STT: We believe that TeaComposition H2O has great potential for engaging people in their local wetland environments (including seagrass, mangrove, saltmarsh, inland wetlands and shallow water bodies). Since this is a 2-3 year project, there is some commitment for time and some resources (for example, a scale to weigh the tea bags before and after). Since there are so many great citizen scientists groups in the world, there is a great opportunity for citizen scientists to connect with those groups to have coordinated participation in TeaComposition H2O. There may even be opportunities for us to provide method training in the future. That’s not to say keen citizen scientists can’t go solo! If someone is interested in participating, I can send them a methods cheat sheet that outlines the requirements to see if they are achievable. If there are still questions, we are also working on an FAQ webpage, and I can be reached by email.

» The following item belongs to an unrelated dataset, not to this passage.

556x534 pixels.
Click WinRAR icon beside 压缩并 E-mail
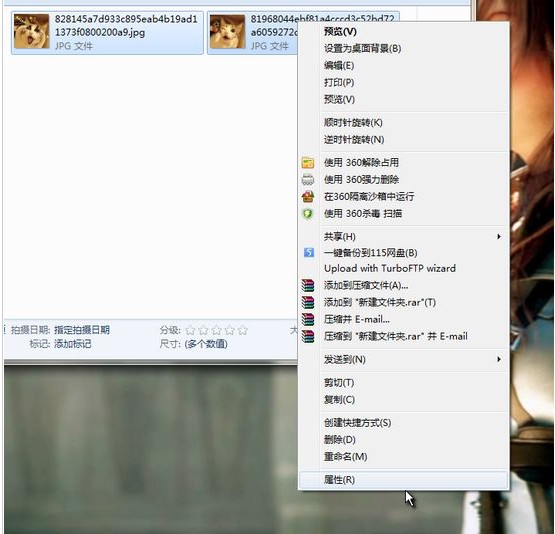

BST: Some people, unfortunately, do not live near a wetland habitat. Do you know any other ways citizen scientists could help advance research?
STT: Because this is a long-term project, citizen scientists would likely find it easier (and more socially engaging) if they were able to link up with a citizen science group. If this project isn’t a fit this time, there may be other opportunities near you. From experience, researchers and non-profit environmental organizations are on the look-out for motivated and dedicated volunteers for ongoing projects and research.